--- START ---
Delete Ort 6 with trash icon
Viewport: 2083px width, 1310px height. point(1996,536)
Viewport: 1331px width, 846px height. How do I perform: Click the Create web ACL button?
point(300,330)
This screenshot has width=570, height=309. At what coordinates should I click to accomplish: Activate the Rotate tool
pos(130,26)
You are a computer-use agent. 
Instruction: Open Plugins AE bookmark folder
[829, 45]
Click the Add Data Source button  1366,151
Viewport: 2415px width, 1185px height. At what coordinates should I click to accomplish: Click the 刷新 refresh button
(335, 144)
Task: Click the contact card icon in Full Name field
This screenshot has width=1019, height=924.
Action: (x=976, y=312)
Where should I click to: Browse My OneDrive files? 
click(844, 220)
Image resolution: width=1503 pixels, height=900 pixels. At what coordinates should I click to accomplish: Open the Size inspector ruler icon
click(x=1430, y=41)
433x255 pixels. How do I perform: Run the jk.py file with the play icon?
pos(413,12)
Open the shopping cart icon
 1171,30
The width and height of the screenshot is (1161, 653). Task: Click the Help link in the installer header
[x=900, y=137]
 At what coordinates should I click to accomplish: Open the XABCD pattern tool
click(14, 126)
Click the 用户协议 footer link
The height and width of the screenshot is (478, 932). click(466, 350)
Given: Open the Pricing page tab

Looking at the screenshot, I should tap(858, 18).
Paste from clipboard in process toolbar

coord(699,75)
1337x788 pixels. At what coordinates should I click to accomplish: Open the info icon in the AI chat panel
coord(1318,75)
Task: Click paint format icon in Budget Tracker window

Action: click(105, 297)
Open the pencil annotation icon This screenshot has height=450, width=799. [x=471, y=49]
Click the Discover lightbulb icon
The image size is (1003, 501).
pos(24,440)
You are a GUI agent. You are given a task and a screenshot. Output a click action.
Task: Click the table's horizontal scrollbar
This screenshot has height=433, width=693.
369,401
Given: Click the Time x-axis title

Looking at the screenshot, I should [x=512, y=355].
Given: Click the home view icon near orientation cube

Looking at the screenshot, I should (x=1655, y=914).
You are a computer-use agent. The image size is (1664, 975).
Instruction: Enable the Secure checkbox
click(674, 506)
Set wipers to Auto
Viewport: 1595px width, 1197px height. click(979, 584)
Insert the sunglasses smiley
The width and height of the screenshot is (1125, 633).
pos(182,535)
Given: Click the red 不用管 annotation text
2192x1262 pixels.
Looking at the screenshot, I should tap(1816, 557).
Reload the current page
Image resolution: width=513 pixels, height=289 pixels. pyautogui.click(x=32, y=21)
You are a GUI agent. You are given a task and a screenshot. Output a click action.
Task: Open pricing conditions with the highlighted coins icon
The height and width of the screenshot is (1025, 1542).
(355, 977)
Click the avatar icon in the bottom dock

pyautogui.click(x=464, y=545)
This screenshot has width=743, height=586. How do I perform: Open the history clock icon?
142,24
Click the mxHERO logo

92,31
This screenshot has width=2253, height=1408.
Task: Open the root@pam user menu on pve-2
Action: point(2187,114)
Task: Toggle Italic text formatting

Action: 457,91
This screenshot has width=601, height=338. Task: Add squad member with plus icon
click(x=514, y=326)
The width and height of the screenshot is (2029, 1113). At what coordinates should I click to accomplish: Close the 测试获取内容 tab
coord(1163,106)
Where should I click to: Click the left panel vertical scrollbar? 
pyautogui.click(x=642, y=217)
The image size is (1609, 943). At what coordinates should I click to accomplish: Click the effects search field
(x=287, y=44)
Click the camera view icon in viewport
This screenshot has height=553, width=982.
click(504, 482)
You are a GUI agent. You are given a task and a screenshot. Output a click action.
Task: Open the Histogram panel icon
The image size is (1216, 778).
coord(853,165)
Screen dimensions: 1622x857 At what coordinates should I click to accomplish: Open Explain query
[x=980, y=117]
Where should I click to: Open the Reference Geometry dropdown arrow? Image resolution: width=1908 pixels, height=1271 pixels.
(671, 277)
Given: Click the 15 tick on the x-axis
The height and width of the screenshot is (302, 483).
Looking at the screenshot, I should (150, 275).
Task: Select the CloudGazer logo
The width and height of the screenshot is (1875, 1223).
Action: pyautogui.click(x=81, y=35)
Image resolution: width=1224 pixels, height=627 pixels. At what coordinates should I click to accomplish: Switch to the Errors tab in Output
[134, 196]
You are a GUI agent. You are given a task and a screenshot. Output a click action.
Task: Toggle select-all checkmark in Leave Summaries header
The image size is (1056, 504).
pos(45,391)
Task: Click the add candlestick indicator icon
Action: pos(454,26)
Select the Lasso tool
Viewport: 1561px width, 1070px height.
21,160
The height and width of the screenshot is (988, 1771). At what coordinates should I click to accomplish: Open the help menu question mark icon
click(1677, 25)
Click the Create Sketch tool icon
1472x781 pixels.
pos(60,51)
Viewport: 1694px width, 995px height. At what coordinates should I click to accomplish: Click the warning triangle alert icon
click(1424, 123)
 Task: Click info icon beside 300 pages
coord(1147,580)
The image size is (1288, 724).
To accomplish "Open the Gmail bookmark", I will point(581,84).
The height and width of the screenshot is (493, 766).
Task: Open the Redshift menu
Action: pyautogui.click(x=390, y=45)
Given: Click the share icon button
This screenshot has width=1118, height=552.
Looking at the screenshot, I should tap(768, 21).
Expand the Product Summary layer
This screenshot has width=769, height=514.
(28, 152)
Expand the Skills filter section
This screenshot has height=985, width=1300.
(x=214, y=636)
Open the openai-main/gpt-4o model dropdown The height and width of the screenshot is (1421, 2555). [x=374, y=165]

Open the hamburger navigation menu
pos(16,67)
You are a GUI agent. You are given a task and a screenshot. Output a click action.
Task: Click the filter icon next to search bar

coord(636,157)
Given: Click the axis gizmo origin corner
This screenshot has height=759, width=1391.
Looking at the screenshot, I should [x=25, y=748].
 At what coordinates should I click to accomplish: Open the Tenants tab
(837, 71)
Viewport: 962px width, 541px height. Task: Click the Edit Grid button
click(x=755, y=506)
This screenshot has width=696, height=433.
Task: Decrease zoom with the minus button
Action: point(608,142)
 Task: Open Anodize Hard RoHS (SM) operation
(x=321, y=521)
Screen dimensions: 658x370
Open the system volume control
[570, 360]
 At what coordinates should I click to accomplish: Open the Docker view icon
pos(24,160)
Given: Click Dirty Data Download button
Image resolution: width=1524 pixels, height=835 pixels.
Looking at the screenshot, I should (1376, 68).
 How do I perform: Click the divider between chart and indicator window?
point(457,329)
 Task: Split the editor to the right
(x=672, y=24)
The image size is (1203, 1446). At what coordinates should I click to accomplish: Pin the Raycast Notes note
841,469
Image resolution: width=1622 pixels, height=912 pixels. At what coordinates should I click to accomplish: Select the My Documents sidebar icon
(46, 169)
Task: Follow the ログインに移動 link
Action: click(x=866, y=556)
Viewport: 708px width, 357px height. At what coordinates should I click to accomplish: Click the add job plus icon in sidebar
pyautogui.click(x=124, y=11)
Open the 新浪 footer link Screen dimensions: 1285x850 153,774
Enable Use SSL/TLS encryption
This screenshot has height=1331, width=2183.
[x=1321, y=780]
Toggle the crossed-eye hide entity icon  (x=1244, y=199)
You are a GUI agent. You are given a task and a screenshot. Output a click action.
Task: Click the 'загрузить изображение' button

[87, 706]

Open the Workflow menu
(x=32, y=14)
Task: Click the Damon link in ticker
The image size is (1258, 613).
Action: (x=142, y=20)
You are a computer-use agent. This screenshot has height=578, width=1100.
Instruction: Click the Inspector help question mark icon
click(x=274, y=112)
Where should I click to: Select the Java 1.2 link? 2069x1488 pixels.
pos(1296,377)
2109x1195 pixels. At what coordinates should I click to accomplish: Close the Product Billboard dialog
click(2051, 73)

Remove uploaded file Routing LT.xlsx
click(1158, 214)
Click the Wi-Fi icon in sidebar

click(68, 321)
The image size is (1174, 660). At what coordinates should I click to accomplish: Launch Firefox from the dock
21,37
--- END ---
- [Work item]: Filter the lines above so that only those with the string "computer" remain, then copy them.

- [Answer section]:
You are a computer-use agent. 
You are a computer-use agent. The image size is (1664, 975).
You are a computer-use agent. This screenshot has height=578, width=1100.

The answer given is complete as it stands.